Exercise:
How many lines of the listing contain the word "Task"? Give only the count.

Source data
────
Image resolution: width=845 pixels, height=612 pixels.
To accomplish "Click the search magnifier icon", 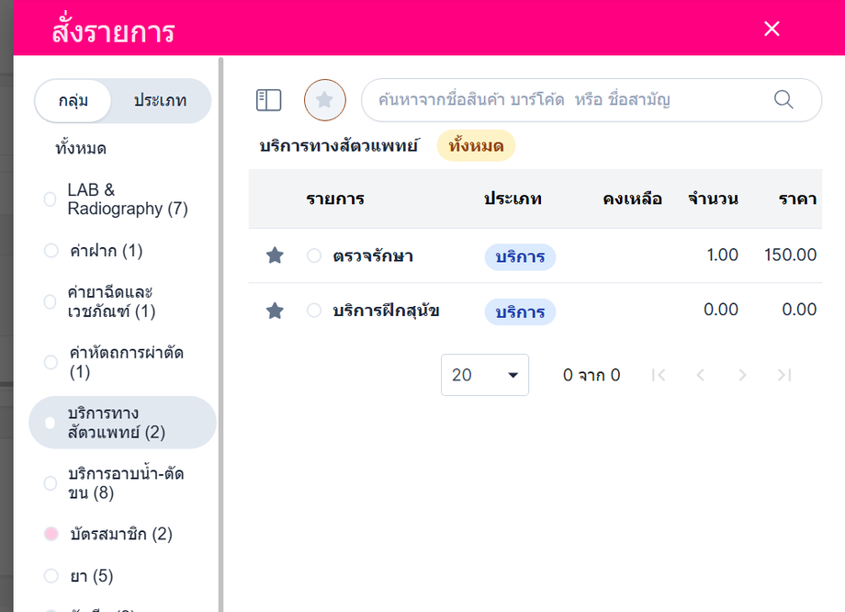I will [783, 100].
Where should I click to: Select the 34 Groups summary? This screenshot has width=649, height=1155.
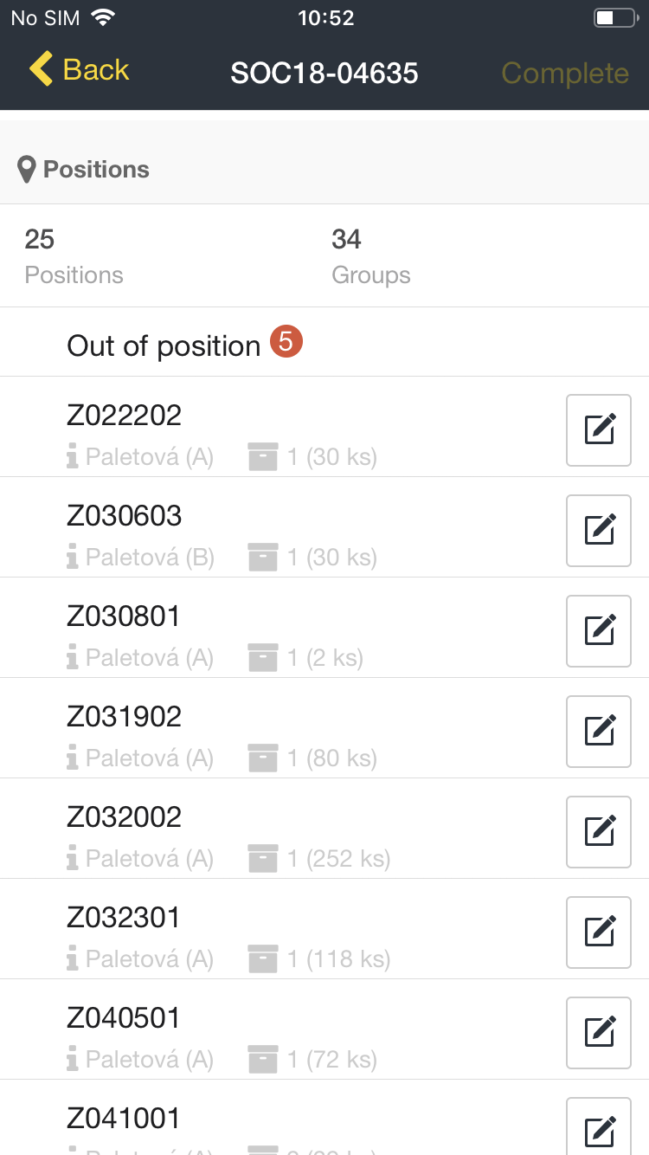(370, 256)
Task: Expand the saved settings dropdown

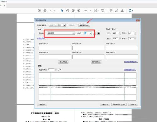Action: [x=64, y=25]
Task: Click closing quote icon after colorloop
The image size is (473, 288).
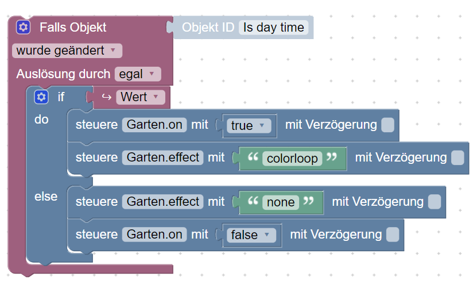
────
The solution:
2